MADISON — In a shocking new report by the Milwaukee Journal Sentinel, Brad Schimel as a local county prosecutor sought no jail time for a man convicted of second-degree sexual assault of a child while blaming the two victims of the assault for the sentencing leniency:

From Patrick Marley, Milwaukee Journal Sentinel:

As an assistant district attorney in Waukesha County in 2003, Schimel prosecuted Dustin Yoss for attacking two 15-year-olds. In one incident, Yoss was alleged to have held down a girl and pulled down his pants before she escaped.

“In another, Yoss allegedly badgered a different 15-year-old to have sex with him…she told him to stop but he wouldn’t stop, according to the criminal complaint…

““Both victims consider their decisions they made that night to be very bad judgment to put themselves in the bedroom alone with Mr. Yoss,” Schimel told the judge…

“As to the victim who eventually agreed to have sex, Schimel told the judge, “She said no, no, no, no, but then eventually gave in and then let the defendant do it out of fear. That’s a little tougher call to — or a lot tougher call to make the force allegation, and she knows that.””

“Brad Schimel clearly doesn’t care about crime victims or keeping Wisconsin safe,” said Courtney Beyer, Democratic Party of Wisconsin spokesperson.“If he did, he would have treated these two young women with a modicum of respect and made sure justice was delivered.
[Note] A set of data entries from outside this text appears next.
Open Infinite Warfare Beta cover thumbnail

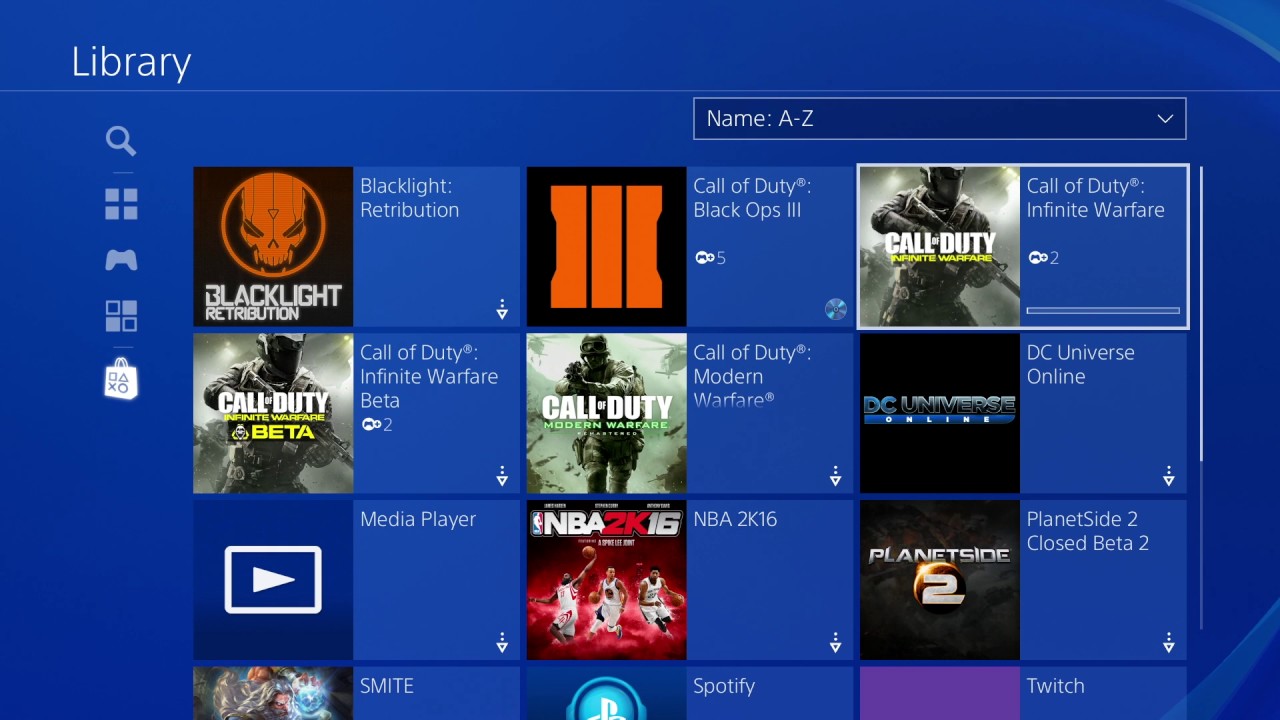pos(273,413)
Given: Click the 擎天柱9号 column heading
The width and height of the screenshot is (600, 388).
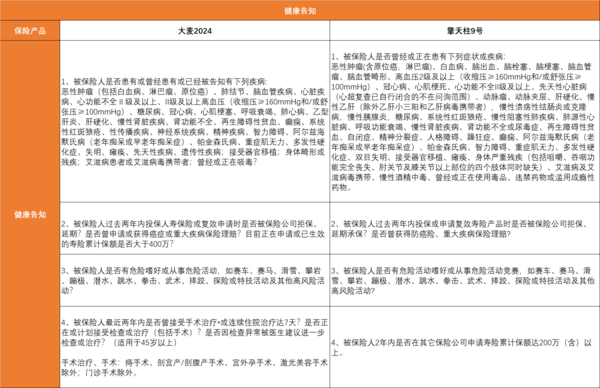Looking at the screenshot, I should click(x=465, y=31).
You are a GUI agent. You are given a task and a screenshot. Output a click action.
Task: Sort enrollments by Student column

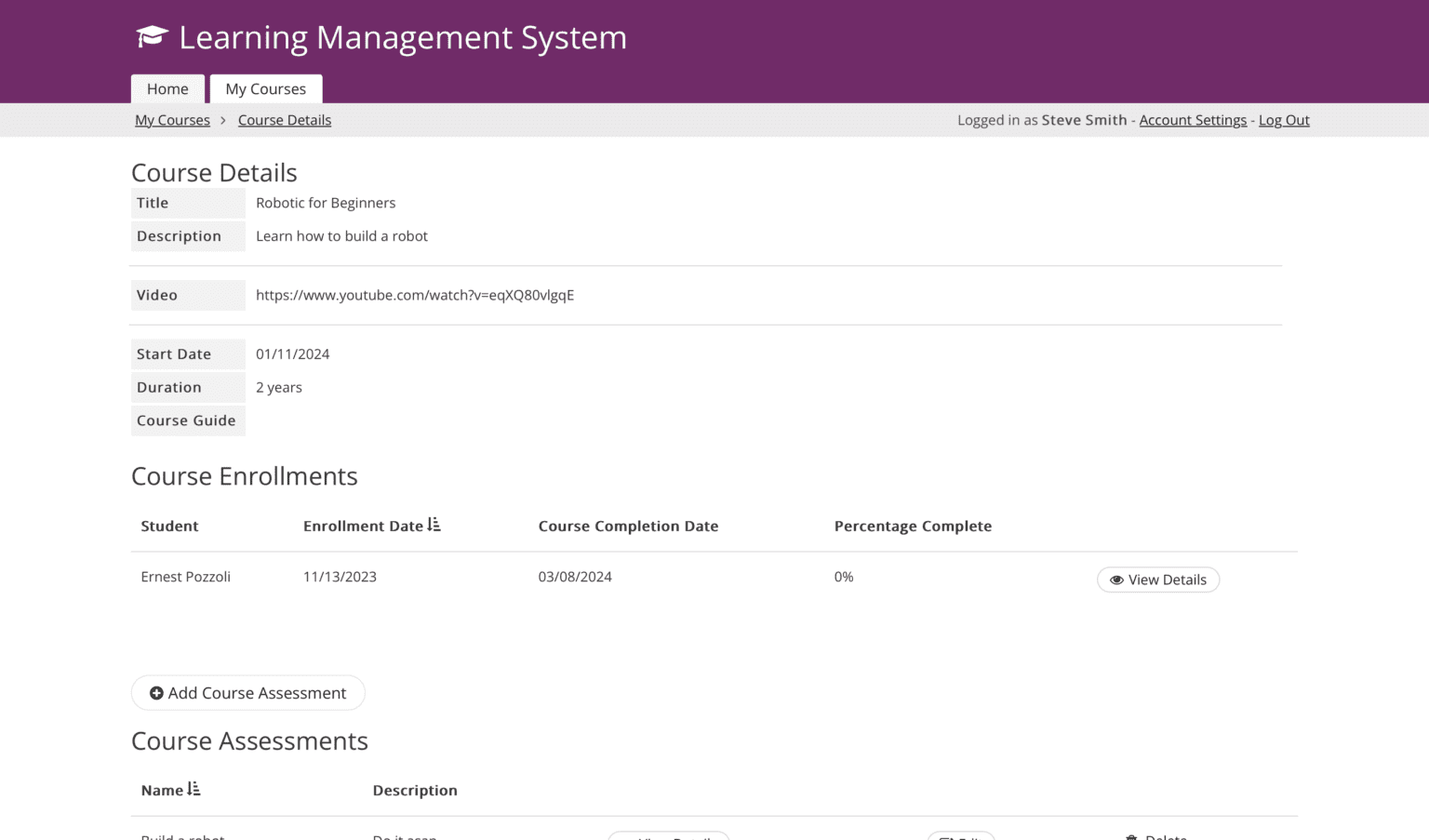(x=169, y=527)
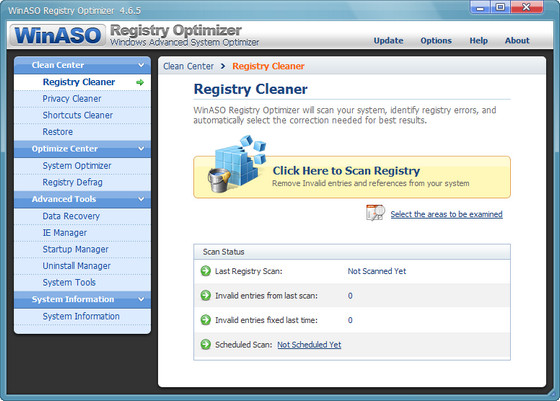Click green arrow icon next to Last Registry Scan
Viewport: 560px width, 401px height.
click(206, 271)
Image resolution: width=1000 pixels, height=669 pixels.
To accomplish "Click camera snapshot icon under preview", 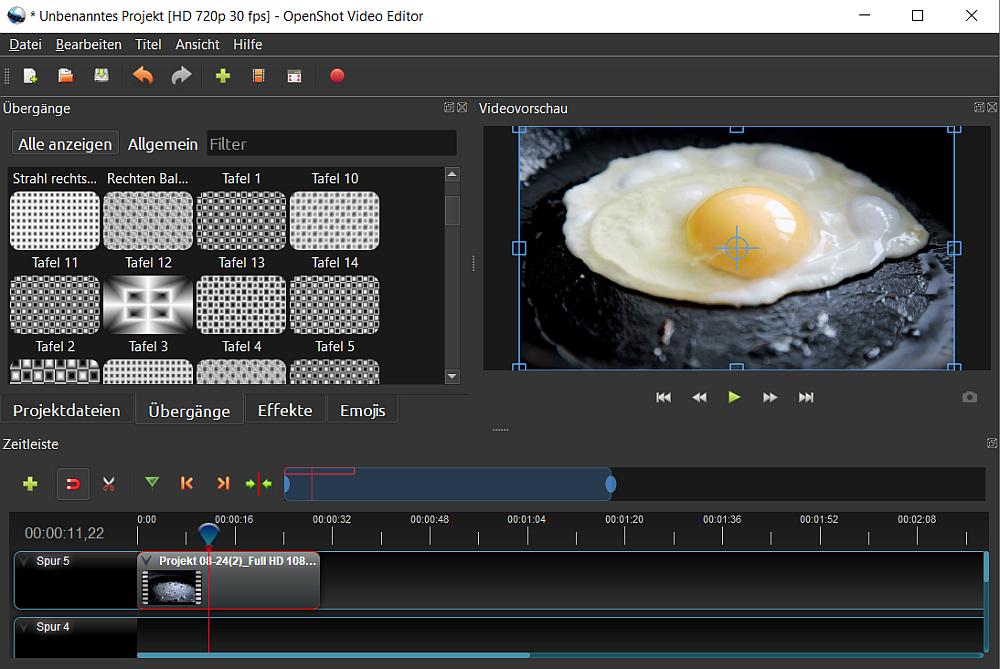I will pyautogui.click(x=969, y=397).
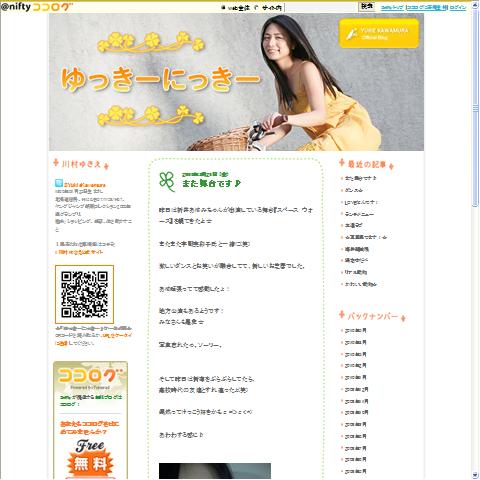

Unfortunately, this is what Wisconsinites have learned to expect from their attorney general who failed to test Wisconsin’s rape kit backlog in a timely manner, denying timely justice to thousands of survivors of sexual assault.”

Two years after he first took office and learned of the Wisconsin’s rapekit backlog, Brad Schimel had tested only 9 of the over 6,000 backlogged kits. He then went on to outright lie about the backlog, claiming there was none. Brad Schimel stood in the way of efforts to expedite testing of the backlog, shutting down legislative efforts to provide the DOJ with more funding while “wait[ing] for a bargain price” to begin testing.